** Start Record excerpts **
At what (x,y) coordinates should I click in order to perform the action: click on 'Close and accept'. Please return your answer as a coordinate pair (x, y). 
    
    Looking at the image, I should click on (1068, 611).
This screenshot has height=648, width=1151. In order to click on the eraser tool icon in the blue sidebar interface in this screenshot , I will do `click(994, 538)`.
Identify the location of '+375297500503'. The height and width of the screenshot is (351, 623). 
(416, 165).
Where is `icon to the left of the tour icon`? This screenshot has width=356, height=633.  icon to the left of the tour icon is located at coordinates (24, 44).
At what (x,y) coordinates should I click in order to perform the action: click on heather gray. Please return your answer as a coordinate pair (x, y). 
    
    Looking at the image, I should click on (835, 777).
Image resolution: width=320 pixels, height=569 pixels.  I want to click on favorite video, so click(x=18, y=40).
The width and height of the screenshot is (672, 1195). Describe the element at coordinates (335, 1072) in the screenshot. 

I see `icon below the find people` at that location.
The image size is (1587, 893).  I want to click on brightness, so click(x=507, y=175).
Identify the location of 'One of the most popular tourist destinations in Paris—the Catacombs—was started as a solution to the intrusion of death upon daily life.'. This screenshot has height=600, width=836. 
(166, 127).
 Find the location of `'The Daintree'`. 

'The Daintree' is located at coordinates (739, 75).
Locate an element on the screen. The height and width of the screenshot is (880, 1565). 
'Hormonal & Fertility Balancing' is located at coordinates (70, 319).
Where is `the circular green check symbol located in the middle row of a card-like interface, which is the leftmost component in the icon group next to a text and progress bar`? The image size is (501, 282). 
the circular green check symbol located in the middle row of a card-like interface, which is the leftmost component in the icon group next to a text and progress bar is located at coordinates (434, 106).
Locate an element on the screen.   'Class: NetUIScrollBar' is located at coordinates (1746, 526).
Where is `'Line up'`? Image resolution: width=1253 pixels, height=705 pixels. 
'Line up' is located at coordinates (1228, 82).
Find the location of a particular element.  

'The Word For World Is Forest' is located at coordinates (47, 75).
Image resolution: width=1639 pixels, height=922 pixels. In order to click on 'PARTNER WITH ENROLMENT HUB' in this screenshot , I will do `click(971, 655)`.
** End Record excerpts **
**To be done**
Copy out the lines of the data word for word, starting with the line that contains "Identify the location of 'One" and going on through the last line of the data.

**Answer to this task**
Identify the location of 'One of the most popular tourist destinations in Paris—the Catacombs—was started as a solution to the intrusion of death upon daily life.'. This screenshot has height=600, width=836. 
(166, 127).
 Find the location of `'The Daintree'`. 

'The Daintree' is located at coordinates (739, 75).
Locate an element on the screen. The height and width of the screenshot is (880, 1565). 
'Hormonal & Fertility Balancing' is located at coordinates (70, 319).
Where is `the circular green check symbol located in the middle row of a card-like interface, which is the leftmost component in the icon group next to a text and progress bar`? The image size is (501, 282). 
the circular green check symbol located in the middle row of a card-like interface, which is the leftmost component in the icon group next to a text and progress bar is located at coordinates (434, 106).
Locate an element on the screen.   'Class: NetUIScrollBar' is located at coordinates (1746, 526).
Where is `'Line up'`? Image resolution: width=1253 pixels, height=705 pixels. 
'Line up' is located at coordinates (1228, 82).
Find the location of a particular element.  

'The Word For World Is Forest' is located at coordinates (47, 75).
Image resolution: width=1639 pixels, height=922 pixels. In order to click on 'PARTNER WITH ENROLMENT HUB' in this screenshot , I will do `click(971, 655)`.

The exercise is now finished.